• _Exercise description_:
From the forum post on Python classes below, list every method defined in the quoted Bag class.

• _Source_:
::::
Re: classes

Discussion in 'Python' started by Zero Piraeus, Oct 24, 2012.

  1. Zero Piraeus

    Zero Piraeus Guest

    :

    On 24 October 2012 09:02, inshu chauhan <> wrote:
    > I changed the programme to this :
    > class Bag:
    > def __init__(self):
    >
    > self.data = []
    >
    > def add(self, x):
    > self.data.append(x)
    > def addtwice(self, x):
    > self.add(x)
    > self.add(x)
    > return x
    > y = Bag()
    > print y.addtwice(4)
    >
    > Now its not showing any error but result is same as the number passed for
    > adding twice ....


    That's because, although Bag.addtwice() is appending x to self.data a
    couple of times, it isn't changing x - so

    return x

    will just give back what you supplied as an argument. If you'd written

    return self.data

    instead [or just done 'print y.data' after calling addtwice()], you'd
    see that something has in fact happened to y.
::::
• _Recorded information_:
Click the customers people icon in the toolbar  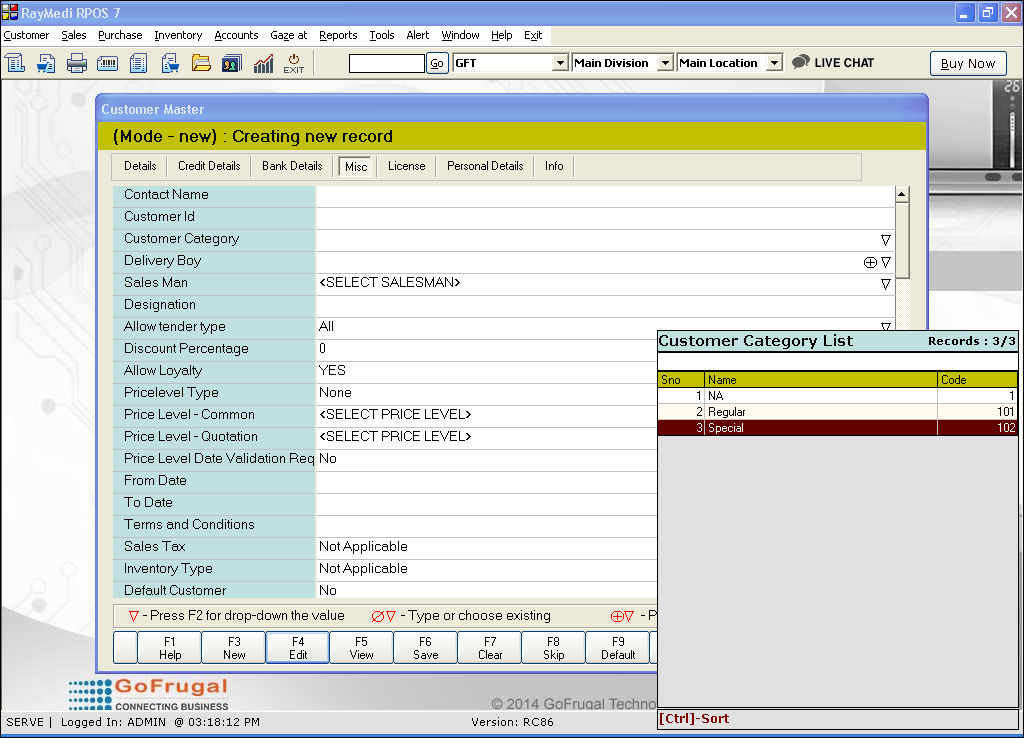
::::
• _Result of this exercise_:
__init__, add, addtwice